A recent study demonstrated efficacy and safety of the OTSC for the treatment of patients with severe acute upper and lower GI bleeding unresponsive to conventional treatment, resulting in a salvage endoscopic treatment during NVUGIB emergencies [7]. In this study, 23 cases with GI bleeding unresponsive to conventional endoscopic treatment modalities were treated with OTSC and retrospectively analysed. Primary haemostasis with OTSC was achieved in 22/23 patients. In one patient with a posterior wall duodenal ulcer, emergency selective radiological embolization was required to stop bleeding after failure of the OTSC procedure. Re-bleeding was observed in two cases; both cases were successfully re-treated endoscopically. Authors concluded that OTSC is an effective and safe endoscopic tool for treatment of patients with severe acute upper GI bleeding unresponsive to conventional treatment modalities, although the proportion of high-risk patients were not stated. A more recent study reported a series of patients in whom OTSCs were used for endoscopic control of refractory or major upper gastrointestinal bleeding [11]. A total of nine patients were recruited to the study. Six of them had undergone previous endoscopic haemostasis therapy. The median size of the ulcers was 2.5 cm. All the ulcers and tumours demonstrated the presence of a visible vessel on endoscopy. The technical success rate of OTSC was 100 %, and endoscopic haemostasis was achieved in all patients. Two patients experienced re-bleeding, which required further intervention, and hence, the clinical effectiveness was 77.8 %. Authors concluded that OTSC should be considered in patients with refractory bleeding after failure of conventional methods of endoscopic haemostasis, before surgery or angiographic embolization. Analyzing the results of these two studies, we could suppose that previous endoscopic treatment, i.e. clip, could hamper OTSC application resulting in re-bleeding.

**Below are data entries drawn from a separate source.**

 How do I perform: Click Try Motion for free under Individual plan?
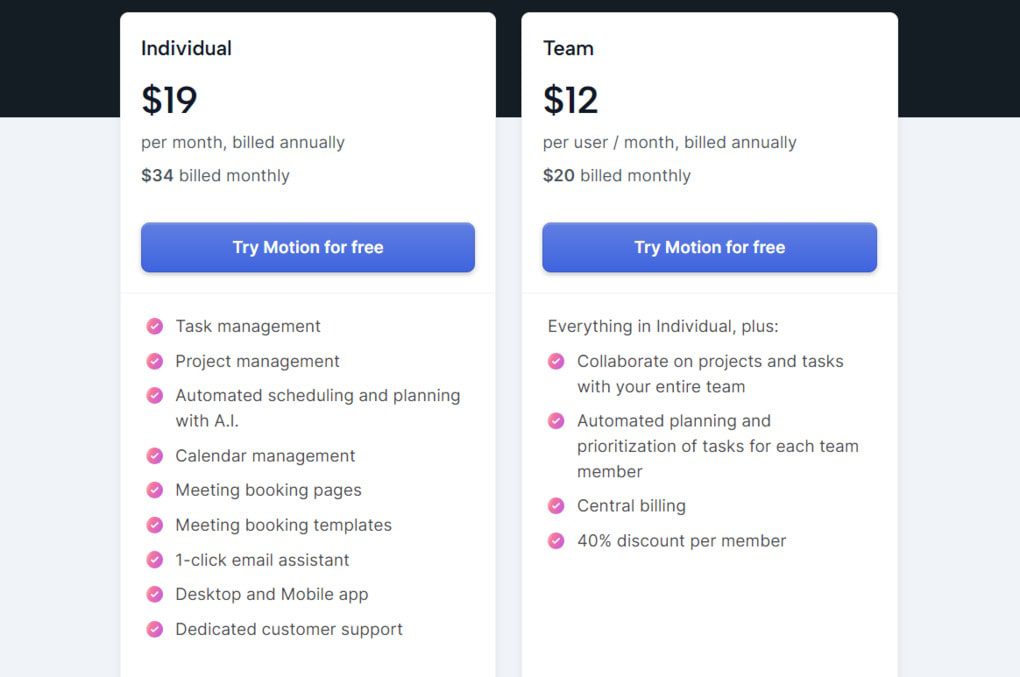(x=307, y=247)
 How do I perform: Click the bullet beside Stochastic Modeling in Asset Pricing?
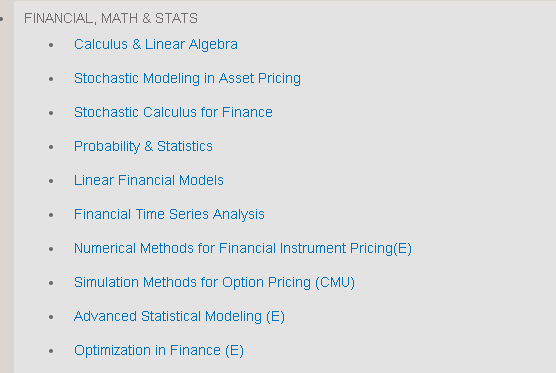click(51, 79)
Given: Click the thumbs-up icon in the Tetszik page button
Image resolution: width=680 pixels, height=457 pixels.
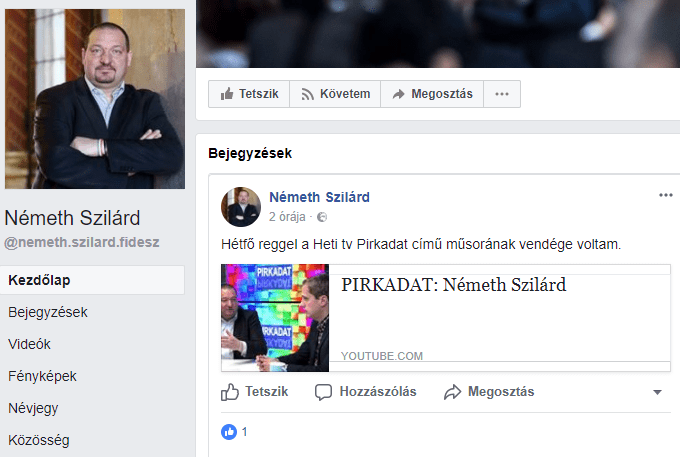Looking at the screenshot, I should 227,94.
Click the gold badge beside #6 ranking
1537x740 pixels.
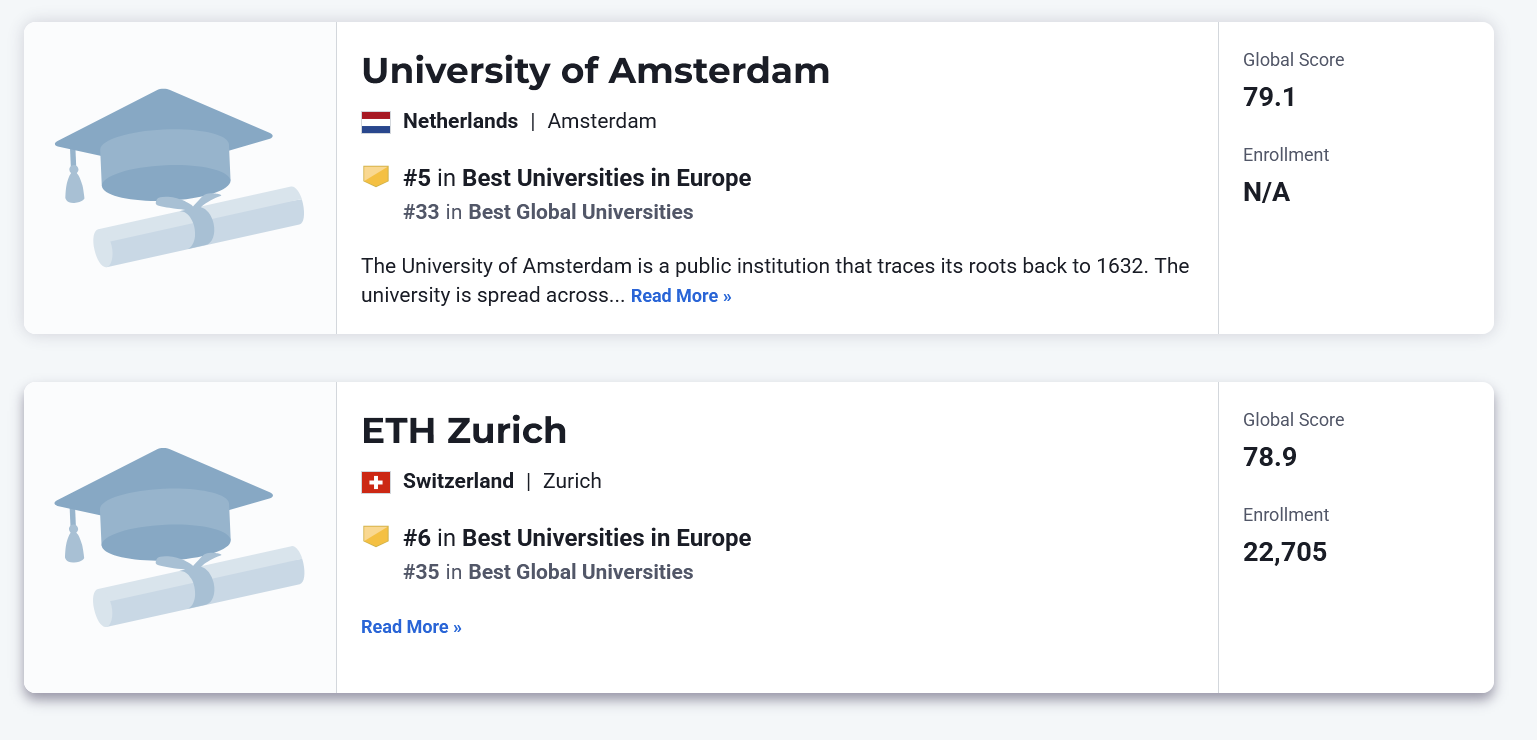click(x=375, y=537)
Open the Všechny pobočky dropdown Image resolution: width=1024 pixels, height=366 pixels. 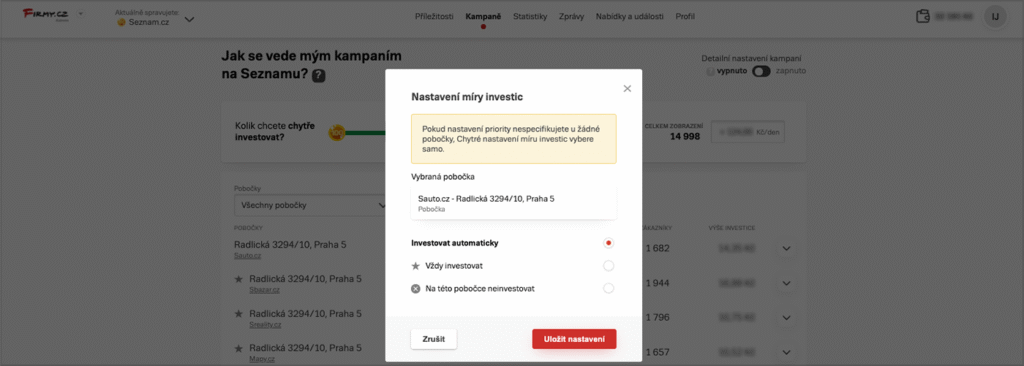pos(310,205)
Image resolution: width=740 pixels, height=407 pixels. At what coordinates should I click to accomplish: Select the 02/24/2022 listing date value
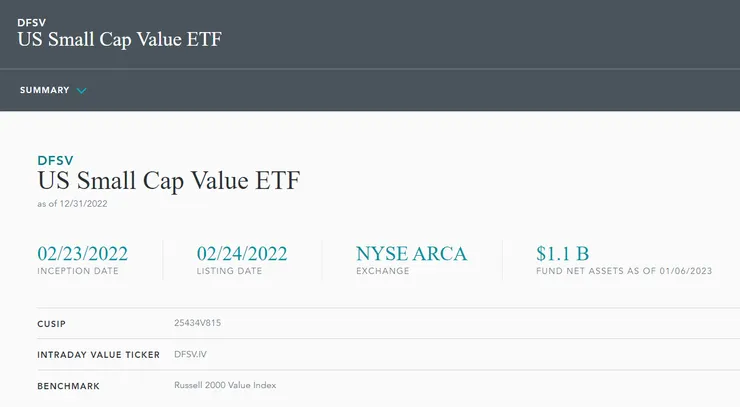(x=242, y=253)
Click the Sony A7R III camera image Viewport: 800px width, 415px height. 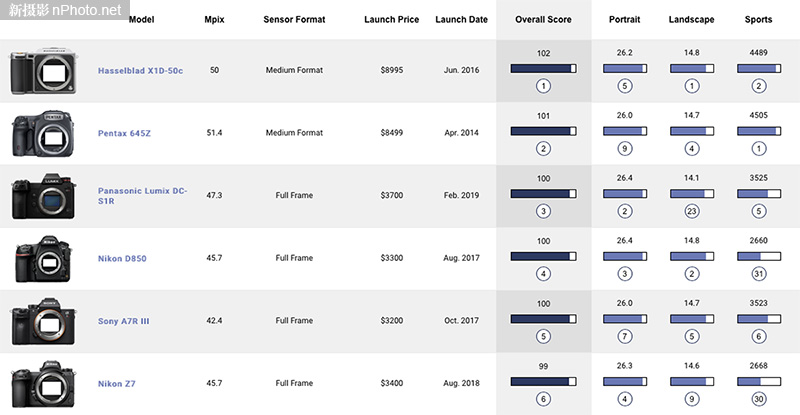39,321
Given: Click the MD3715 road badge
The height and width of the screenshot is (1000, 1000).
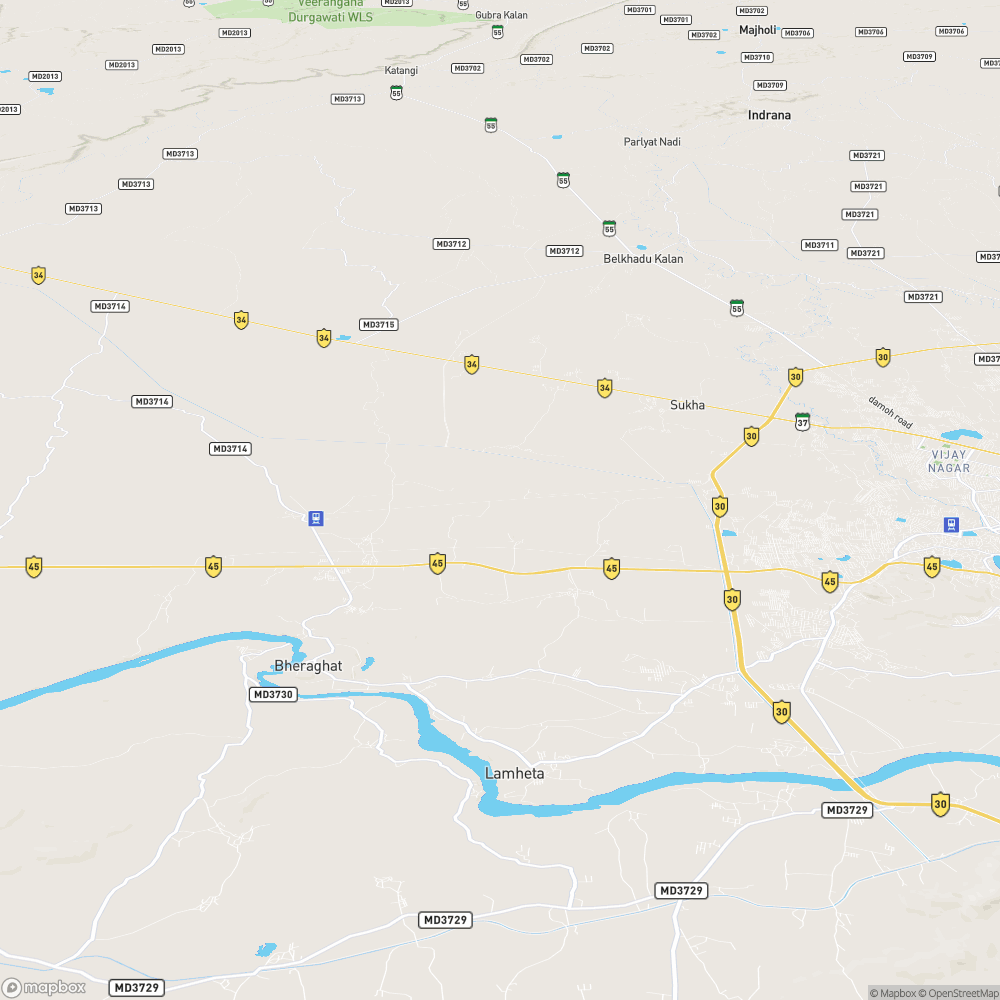Looking at the screenshot, I should (x=379, y=325).
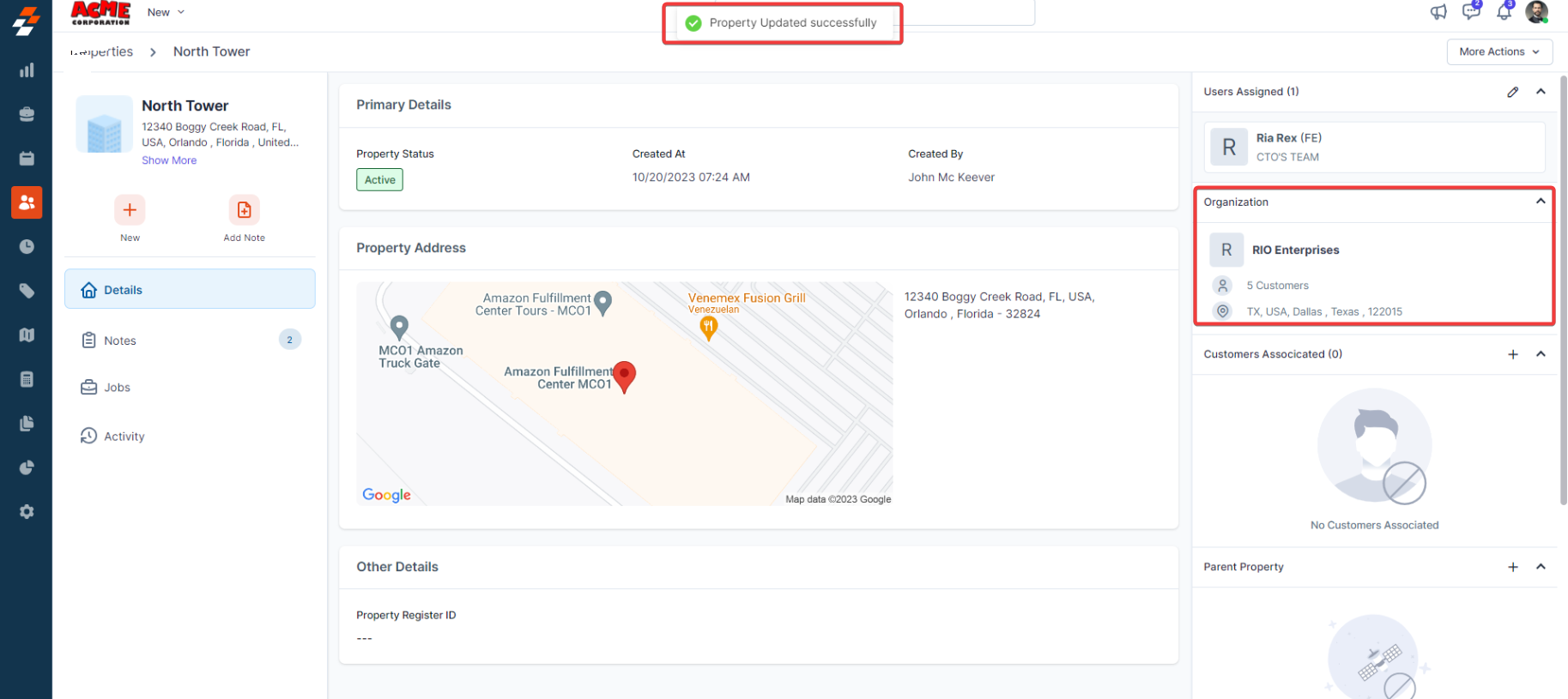The width and height of the screenshot is (1568, 699).
Task: Open the RIO Enterprises organization
Action: pos(1295,250)
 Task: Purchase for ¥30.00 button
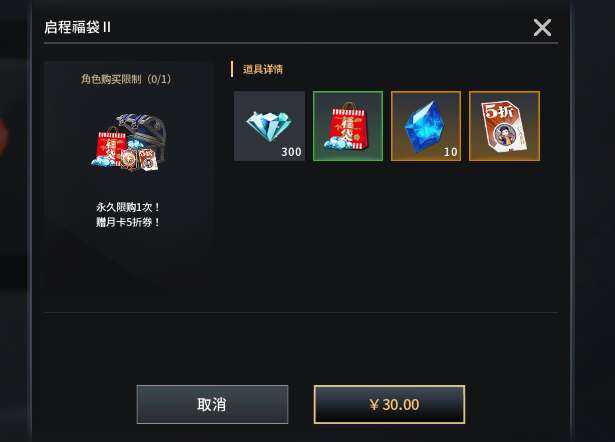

Up to date, no data on the efficacy of the OTSC as first-line endoscopic treatment in patients with NVUGIB have been published. In our study, we used OTSC in challenging lesions with intention to treat and were able achieve technical and clinical success in all the patients. During the 30-day follow-up, none of the 40 patients had a recurrence of bleeding requiring second-look endoscopy, radiological embolization or surgery intervention.

However, our study presents some limitations, i.e. the lack of randomization and the limited sample size. Moreover, a bias related to the execution of the procedures in a tertiary referral centre, experienced in the technical positioning of OTSC for other indications (fistulas, anastomotic dehiscence’s and perforations), may be considered.

In conclusion, to the best of our knowledge, no study has been performed investigating the use of OTSC as first-line endoscopic treatment in patients with high-risk NVUGIB. In our series, OTSC placement as a first-line endoscopic treatment seems to be effective, safe and technically easy to perform.

Our data are certainly encouraging although randomized controlled trials are needed in order to confirm the value, efficacy and safety of the OTSC in this field.